UNITED STATES DISTRICT COURT FOR THE NORTHERN DISTRICT OF ILLINOIS EASTERN DIVISION
Jan 9, 2015
No. 13 C 4186 (N.D. Ill. Jan. 9, 2015)

Opinion

No. 13 C 4186

01-09-2015

RANDEE LEE KOBAL, Plaintiff, v. CAROLYN W. COLVIN, ACTING COMMISSIONER OF SOCIAL SECURITY, Defendant.


MEMORANDUM OPINION AND ORDER

Plaintiff Randee Lee Kobal ("Claimant") seeks review of the final decision of the Acting Commissioner of Social Security Administration ("Commissioner") denying her application for supplemental security income under section 1614(a)(3)(A) of the Social Security Act. Claimant filed this appeal pursuant to 42 U.S.C. § 405(g). The parties have consented to the jurisdiction of the United States Magistrate Judge pursuant to 28 U.S.C. § 636(c) and Local Rule 73.1 for all proceedings, including entry of final judgment.
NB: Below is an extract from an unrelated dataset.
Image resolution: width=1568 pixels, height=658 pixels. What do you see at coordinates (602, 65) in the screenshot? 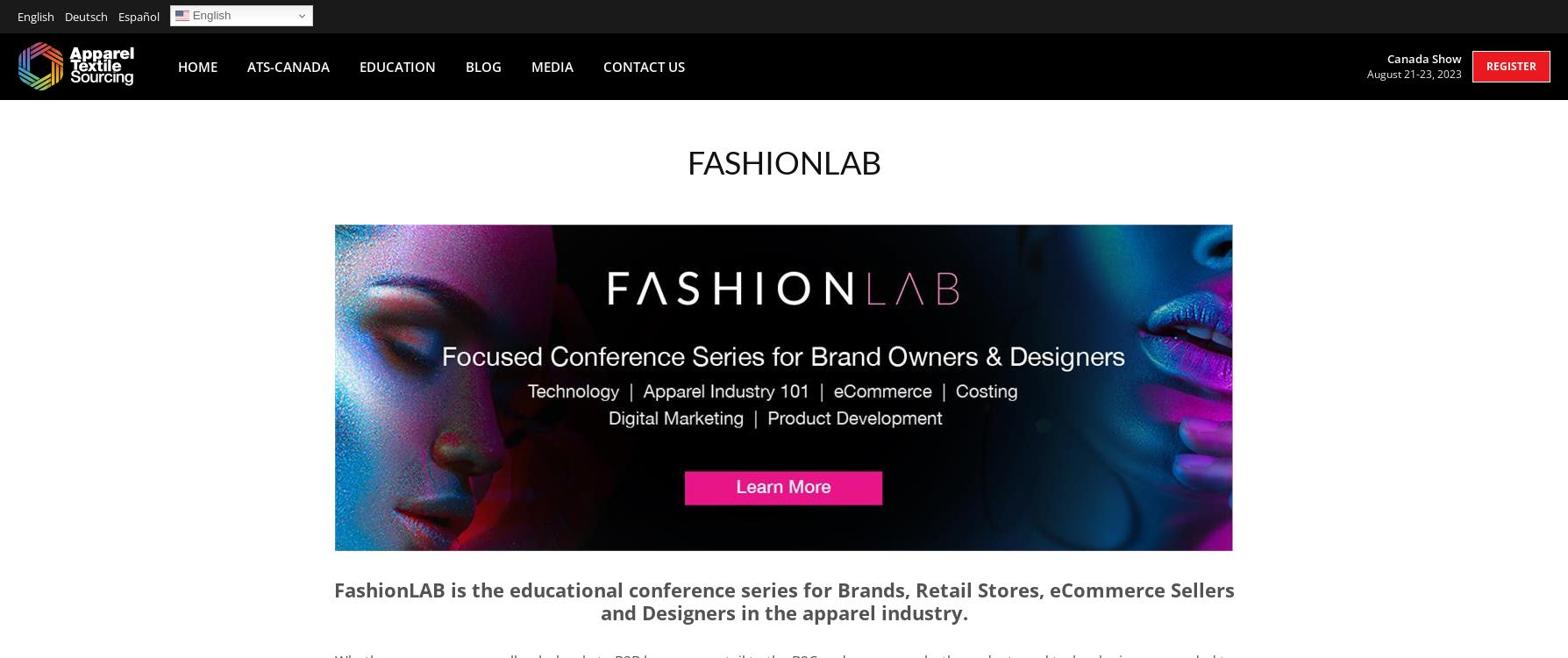
I see `'Contact Us'` at bounding box center [602, 65].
This matter is before the Court on the parties' cross-motions. For the reasons stated herein, Claimant's Motion to Reverse the Decision of the Commissioner of Social Security [ECF 20] is granted, and the Commissioner's Motion for Summary Judgment [ECF 27] is denied. This case is remanded for further proceedings consistent with this Memorandum Opinion and Order.

I. PROCEDURAL HISTORY

Claimant filed an application for supplemental security income on August 16, 2010, alleging a disability beginning March 1, 2004. (R. 23). Claimant suffers from asthma/chronic obstructive pulmonary disorder ("COPD"), multiple bilateral breast surgeries, degenerative disc disease of the cervical spine, obesity, anxiety and depression. (R. 25). The application was denied on April 14, 2011 and again after reconsideration on September 1, 2011. (R. 23). Claimant filed a written request for a hearing before an Administrative Law Judge ("ALJ") on September 27, 2011. (R. 23). Claimant appeared and testified at a hearing held on April 13, 2012, and she was represented by an attorney at the hearing. (R. 43-88). A vocational expert also testified at the hearing. Id.

On July 20, 2012, the ALJ denied Claimant's application for supplemental security income and found her not disabled under the Social Security Act. (R. 23-36). At step one, the ALJ found that Claimant had not engaged in substantial gainful activity since August 16, 2010, the application date. (R. 25). At step two, the ALJ found that Claimant had the severe impairments of asthma/COPD, multiple bilateral breast surgeries, degenerative disc disease of the cervical spine, obesity, anxiety and depression and the non-severe impairments of tendonitis of the left wrist, carpal tunnel syndrome and ganglion cyst. (R. 25). At step three, however, the ALJ found Claimant did not have an impairment or combination of impairments that met or medically equaled the severity of one of the listed impairments in 20 C.F.R part 404, Subpart P, Appendix 1 (20 C.F.R §§ 416.920(d), 416.925 and 416.926) of the regulations. (R. 26).

At step four, the ALJ found that Claimant has the residual functional capacity ("RFC") "to perform medium work as defined in 20 CFR 416.967(c) except the claimant can occasionally push and pull hand controls with upper extremities; occasionally climb ramps and stairs, never climb ladders, ropes or scaffolds; occasionally reach in all directions with bilateral upper extremities; have no more than occasional exposure to concentrated levels of dust, fumes or gases and is limited to simple, routine tasks." (R. 28). At step five, the ALJ concluded that Claimant was unable to perform any of her past relevant work but found that there are jobs in the national economy that she could perform. (R. 34-35). Accordingly, the ALJ concluded that Claimant was not disabled under the Social Security Act. (R. 36).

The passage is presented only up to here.